- **Your assignment**
The line containing "Given: Click clock icon on 信息论作业 task" marks the end, so write out exactly every line from the top of the entries below through that one.

------------------------------------------------------------

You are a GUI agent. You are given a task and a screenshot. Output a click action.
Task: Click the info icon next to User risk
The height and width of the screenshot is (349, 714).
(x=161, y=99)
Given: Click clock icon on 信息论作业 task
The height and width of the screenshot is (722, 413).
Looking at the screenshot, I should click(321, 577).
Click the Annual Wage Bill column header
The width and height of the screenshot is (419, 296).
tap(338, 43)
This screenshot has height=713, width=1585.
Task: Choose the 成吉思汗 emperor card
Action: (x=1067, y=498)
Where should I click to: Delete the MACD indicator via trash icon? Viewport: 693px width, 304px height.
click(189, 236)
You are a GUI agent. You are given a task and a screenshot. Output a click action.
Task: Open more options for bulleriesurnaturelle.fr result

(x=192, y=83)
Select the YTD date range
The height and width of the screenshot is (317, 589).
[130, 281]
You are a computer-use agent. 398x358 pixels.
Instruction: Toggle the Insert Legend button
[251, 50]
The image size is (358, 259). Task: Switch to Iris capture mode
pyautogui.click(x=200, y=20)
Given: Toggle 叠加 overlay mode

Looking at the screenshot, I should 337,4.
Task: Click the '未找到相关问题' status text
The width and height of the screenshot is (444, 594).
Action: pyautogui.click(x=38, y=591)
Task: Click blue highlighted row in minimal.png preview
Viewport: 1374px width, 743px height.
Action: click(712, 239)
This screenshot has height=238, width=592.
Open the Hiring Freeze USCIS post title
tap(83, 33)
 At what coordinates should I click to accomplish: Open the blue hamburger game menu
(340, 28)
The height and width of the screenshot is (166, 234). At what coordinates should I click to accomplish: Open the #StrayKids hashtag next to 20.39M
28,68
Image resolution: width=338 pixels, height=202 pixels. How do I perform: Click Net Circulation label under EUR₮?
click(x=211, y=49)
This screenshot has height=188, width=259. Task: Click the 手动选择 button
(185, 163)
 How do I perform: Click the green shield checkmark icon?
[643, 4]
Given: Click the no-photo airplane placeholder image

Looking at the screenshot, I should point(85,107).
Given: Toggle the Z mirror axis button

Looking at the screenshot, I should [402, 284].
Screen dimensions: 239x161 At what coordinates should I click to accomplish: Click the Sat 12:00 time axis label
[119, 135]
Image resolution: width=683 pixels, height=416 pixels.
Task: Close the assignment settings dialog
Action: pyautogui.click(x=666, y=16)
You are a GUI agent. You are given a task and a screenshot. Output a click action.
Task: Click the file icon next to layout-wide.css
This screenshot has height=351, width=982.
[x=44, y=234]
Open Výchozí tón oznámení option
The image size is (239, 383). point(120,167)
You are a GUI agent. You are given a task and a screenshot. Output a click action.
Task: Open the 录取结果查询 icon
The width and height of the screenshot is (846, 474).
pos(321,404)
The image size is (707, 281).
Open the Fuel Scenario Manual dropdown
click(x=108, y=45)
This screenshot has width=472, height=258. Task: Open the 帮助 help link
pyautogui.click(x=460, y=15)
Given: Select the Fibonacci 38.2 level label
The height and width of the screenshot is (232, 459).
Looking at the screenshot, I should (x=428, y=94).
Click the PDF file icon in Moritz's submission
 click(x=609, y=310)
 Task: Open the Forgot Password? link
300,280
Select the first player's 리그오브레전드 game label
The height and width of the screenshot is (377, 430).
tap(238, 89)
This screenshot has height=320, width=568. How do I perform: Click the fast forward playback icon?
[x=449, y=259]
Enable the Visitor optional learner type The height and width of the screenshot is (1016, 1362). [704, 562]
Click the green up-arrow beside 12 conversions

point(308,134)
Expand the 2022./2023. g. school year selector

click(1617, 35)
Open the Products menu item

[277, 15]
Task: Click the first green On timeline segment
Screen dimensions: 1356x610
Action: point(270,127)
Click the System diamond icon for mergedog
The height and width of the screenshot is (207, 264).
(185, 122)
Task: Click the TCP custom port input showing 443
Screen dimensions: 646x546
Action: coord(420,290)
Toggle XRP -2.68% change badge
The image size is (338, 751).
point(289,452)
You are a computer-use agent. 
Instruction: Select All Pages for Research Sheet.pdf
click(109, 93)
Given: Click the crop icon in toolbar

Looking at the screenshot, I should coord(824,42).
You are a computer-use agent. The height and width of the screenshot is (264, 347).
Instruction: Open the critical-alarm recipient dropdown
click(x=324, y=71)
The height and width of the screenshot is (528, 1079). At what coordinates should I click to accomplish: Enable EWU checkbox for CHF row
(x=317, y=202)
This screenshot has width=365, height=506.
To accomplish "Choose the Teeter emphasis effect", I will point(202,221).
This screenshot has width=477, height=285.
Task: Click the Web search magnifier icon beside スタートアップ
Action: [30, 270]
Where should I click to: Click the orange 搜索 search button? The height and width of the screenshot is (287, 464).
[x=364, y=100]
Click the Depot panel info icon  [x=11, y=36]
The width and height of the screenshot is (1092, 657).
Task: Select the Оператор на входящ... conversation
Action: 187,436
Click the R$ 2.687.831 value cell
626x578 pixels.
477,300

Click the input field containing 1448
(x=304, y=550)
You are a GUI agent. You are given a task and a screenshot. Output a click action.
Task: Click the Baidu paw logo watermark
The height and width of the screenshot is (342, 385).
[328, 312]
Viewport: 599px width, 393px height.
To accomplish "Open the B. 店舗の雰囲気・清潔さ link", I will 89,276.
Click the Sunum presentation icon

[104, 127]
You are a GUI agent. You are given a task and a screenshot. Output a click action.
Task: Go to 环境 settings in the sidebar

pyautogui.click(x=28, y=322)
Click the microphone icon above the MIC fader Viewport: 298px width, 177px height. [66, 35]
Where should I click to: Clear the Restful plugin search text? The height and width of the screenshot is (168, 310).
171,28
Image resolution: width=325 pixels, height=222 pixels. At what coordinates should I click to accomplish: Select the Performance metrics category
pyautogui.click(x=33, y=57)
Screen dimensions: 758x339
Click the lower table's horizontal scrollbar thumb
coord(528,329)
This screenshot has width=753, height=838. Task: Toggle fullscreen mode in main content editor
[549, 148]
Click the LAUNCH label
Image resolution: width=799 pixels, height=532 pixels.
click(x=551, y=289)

------------------------------------------------------------

- **Output for this task**
You are a GUI agent. You are given a task and a screenshot. Output a click action.
Task: Click the info icon next to User risk
The height and width of the screenshot is (349, 714).
(x=161, y=99)
Given: Click clock icon on 信息论作业 task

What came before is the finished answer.